EXERCISE BRIEF:
Put every line of the data below into a JSON list of strings, one string per line, and skip any blank lines.

[A run of records]
__________
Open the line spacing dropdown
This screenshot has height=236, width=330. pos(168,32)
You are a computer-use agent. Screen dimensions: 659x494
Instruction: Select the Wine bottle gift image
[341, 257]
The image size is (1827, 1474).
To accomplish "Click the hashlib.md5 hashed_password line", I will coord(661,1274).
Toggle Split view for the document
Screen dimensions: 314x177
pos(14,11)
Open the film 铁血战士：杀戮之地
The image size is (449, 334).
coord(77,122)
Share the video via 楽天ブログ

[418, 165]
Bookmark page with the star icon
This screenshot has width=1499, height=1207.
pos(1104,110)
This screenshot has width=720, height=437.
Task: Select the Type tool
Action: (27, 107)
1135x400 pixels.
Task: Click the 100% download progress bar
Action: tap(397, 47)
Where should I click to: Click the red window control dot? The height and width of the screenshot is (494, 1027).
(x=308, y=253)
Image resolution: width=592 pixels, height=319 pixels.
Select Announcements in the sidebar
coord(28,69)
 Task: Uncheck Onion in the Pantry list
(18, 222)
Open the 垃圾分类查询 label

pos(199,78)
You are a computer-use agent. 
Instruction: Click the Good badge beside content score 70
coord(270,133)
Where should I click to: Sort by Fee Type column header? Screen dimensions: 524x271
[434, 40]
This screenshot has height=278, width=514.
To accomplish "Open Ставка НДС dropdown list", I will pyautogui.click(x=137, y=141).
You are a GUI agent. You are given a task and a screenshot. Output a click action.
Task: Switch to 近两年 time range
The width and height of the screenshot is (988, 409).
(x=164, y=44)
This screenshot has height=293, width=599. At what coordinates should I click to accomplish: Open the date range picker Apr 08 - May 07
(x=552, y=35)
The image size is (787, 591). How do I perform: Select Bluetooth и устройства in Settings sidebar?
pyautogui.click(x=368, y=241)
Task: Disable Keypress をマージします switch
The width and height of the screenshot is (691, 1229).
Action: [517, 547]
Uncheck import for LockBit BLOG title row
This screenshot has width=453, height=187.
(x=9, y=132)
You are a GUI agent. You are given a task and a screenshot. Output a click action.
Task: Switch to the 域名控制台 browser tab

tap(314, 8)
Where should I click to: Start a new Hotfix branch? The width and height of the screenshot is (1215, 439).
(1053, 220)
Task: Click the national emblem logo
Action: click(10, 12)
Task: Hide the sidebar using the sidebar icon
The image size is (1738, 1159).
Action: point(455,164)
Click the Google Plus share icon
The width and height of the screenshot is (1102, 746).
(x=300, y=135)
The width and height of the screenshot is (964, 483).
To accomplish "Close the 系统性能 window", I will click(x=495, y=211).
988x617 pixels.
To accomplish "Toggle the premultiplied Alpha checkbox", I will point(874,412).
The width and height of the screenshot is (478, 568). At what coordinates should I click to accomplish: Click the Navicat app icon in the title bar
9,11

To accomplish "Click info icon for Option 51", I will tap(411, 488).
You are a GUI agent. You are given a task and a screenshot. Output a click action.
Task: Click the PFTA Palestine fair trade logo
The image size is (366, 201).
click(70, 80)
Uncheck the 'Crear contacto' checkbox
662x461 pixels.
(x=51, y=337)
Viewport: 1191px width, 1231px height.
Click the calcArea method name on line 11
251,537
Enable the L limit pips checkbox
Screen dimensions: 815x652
__________
WORKED SOLUTION:
[
  "Open the line spacing dropdown",
  "This screenshot has height=236, width=330. pos(168,32)",
  "You are a computer-use agent. Screen dimensions: 659x494",
  "Instruction: Select the Wine bottle gift image",
  "[341, 257]",
  "The image size is (1827, 1474).",
  "To accomplish \"Click the hashlib.md5 hashed_password line\", I will coord(661,1274).",
  "Toggle Split view for the document",
  "Screen dimensions: 314x177",
  "pos(14,11)",
  "Open the film 铁血战士：杀戮之地",
  "The image size is (449, 334).",
  "coord(77,122)",
  "Share the video via 楽天ブログ",
  "[418, 165]",
  "Bookmark page with the star icon",
  "This screenshot has width=1499, height=1207.",
  "pos(1104,110)",
  "This screenshot has width=720, height=437.",
  "Task: Select the Type tool",
  "Action: (27, 107)",
  "1135x400 pixels.",
  "Task: Click the 100% download progress bar",
  "Action: tap(397, 47)",
  "Where should I click to: Click the red window control dot? The height and width of the screenshot is (494, 1027).",
  "(x=308, y=253)",
  "Image resolution: width=592 pixels, height=319 pixels.",
  "Select Announcements in the sidebar",
  "coord(28,69)",
  " Task: Uncheck Onion in the Pantry list",
  "(18, 222)",
  "Open the 垃圾分类查询 label",
  "pos(199,78)",
  "You are a computer-use agent. ",
  "Instruction: Click the Good badge beside content score 70",
  "coord(270,133)",
  "Where should I click to: Sort by Fee Type column header? Screen dimensions: 524x271",
  "[434, 40]",
  "This screenshot has height=278, width=514.",
  "To accomplish \"Open Ставка НДС dropdown list\", I will pyautogui.click(x=137, y=141).",
  "You are a GUI agent. You are given a task and a screenshot. Output a click action.",
  "Task: Switch to 近两年 time range",
  "The width and height of the screenshot is (988, 409).",
  "(x=164, y=44)",
  "This screenshot has height=293, width=599. At what coordinates should I click to accomplish: Open the date range picker Apr 08 - May 07",
  "(x=552, y=35)",
  "The image size is (787, 591). How do I perform: Select Bluetooth и устройства in Settings sidebar?",
  "pyautogui.click(x=368, y=241)",
  "Task: Disable Keypress をマージします switch",
  "The width and height of the screenshot is (691, 1229).",
  "Action: [517, 547]",
  "Uncheck import for LockBit BLOG title row",
  "This screenshot has width=453, height=187.",
  "(x=9, y=132)",
  "You are a GUI agent. You are given a task and a screenshot. Output a click action.",
  "Task: Switch to the 域名控制台 browser tab",
  "tap(314, 8)",
  "Where should I click to: Start a new Hotfix branch? The width and height of the screenshot is (1215, 439).",
  "(1053, 220)",
  "Task: Click the national emblem logo",
  "Action: click(10, 12)",
  "Task: Hide the sidebar using the sidebar icon",
  "The image size is (1738, 1159).",
  "Action: point(455,164)",
  "Click the Google Plus share icon",
  "The width and height of the screenshot is (1102, 746).",
  "(x=300, y=135)",
  "The width and height of the screenshot is (964, 483).",
  "To accomplish \"Close the 系统性能 window\", I will click(x=495, y=211).",
  "988x617 pixels.",
  "To accomplish \"Toggle the premultiplied Alpha checkbox\", I will point(874,412).",
  "The width and height of the screenshot is (478, 568). At what coordinates should I click to accomplish: Click the Navicat app icon in the title bar",
  "9,11",
  "To accomplish \"Click info icon for Option 51\", I will tap(411, 488).",
  "You are a GUI agent. You are given a task and a screenshot. Output a click action.",
  "Task: Click the PFTA Palestine fair trade logo",
  "The image size is (366, 201).",
  "click(70, 80)",
  "Uncheck the 'Crear contacto' checkbox",
  "662x461 pixels.",
  "(x=51, y=337)",
  "Viewport: 1191px width, 1231px height.",
  "Click the calcArea method name on line 11",
  "251,537",
  "Enable the L limit pips checkbox",
  "Screen dimensions: 815x652"
]